Best LLM Stack for Q&A over Internal PDFs?

Question

I'm looking to build an LLM-based chatbot that can answer questions using a set of internal PDF documents. Has anyone worked on a similar use case with good success? What approach and LLM stack did you use to solve this - RAG (Retrieval-Augmented Generation), fine-tuning, or embedding-based search?

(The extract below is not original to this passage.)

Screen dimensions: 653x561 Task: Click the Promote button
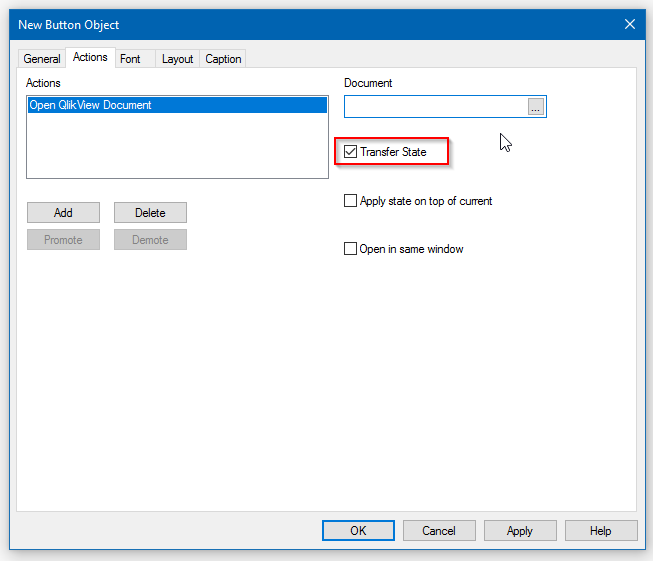pos(63,240)
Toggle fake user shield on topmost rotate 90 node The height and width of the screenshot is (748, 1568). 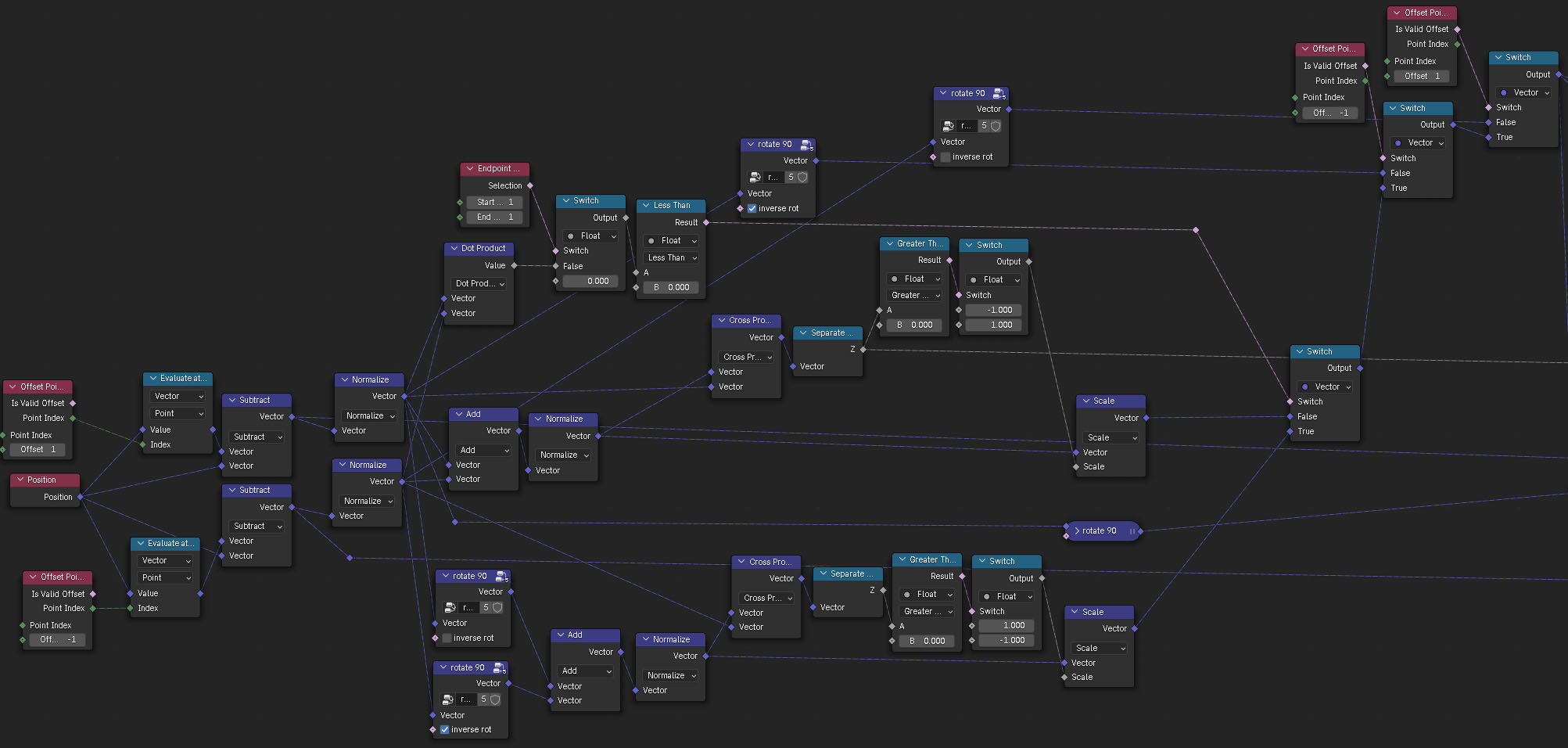coord(996,126)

lovelearning · Accepted Answer

RAG and embedding-based search are the same thing AFAIK.
My approach is to stuff as many documents as possible directly into the context. The context windows of frontier models are large enough for my use case of ~20-40 documents. Context windows are 128K tokens for gpt-4o/o1/o3 and 1M for Gemini.
When stuffing all of them in one query isn't possible, split the documents into multiple queries and aggregate the answers.
I've tried RAG. But matching query embeddings to chunk embeddings isn't that straightforward. I noticed that relevant content was missed even with my modest number of documents. Semantic matching using query embeddings is one level above dumb keyword-matching but one level below direct queries to LLMs.
Direct LLM queries seem to perform the best especially when some intermediate understanding is required (like "Based on these documents, infer the industries where X technique may be useful"). That's not possible with simple embedding search unless some of the documents specifically use the umbrella word "industry" or its close synonyms.
Embedding search can probably be improved - like generating a synthetic answer and matching that answer's embedding to chunk embeddings. But I haven't tried such techniques.

epirogov · Answer

Hello, I found Aspose released LLM plugin:
https://products.aspose.net/pdf/chat-gpt/
At glance I see it supports some advanced features:
Automatic detection of multiple languages. Batching requests for reduce LLM API call frequency to lower operational costs.

constantinum · Answer

There is one with Langchain+pydantic+llmwhisperer https://unstract.com/blog/comparing-approaches-for-using-llm...

muzani · Answer

Langchain was the OG for PDF RAG. You don't need fine tuning or anything, it does embedding based search right out of the box.

ratg13 · Answer

Microsoft co-pilot does this out of the boxJust upload your documents to a OneDrive, Sharepoint, or Teams Site that you have access to and just start asking questions.

mayoosh · Answer

I think you can just give the full PDF to gemini 2.0 flash using their labs UI and then chat with it.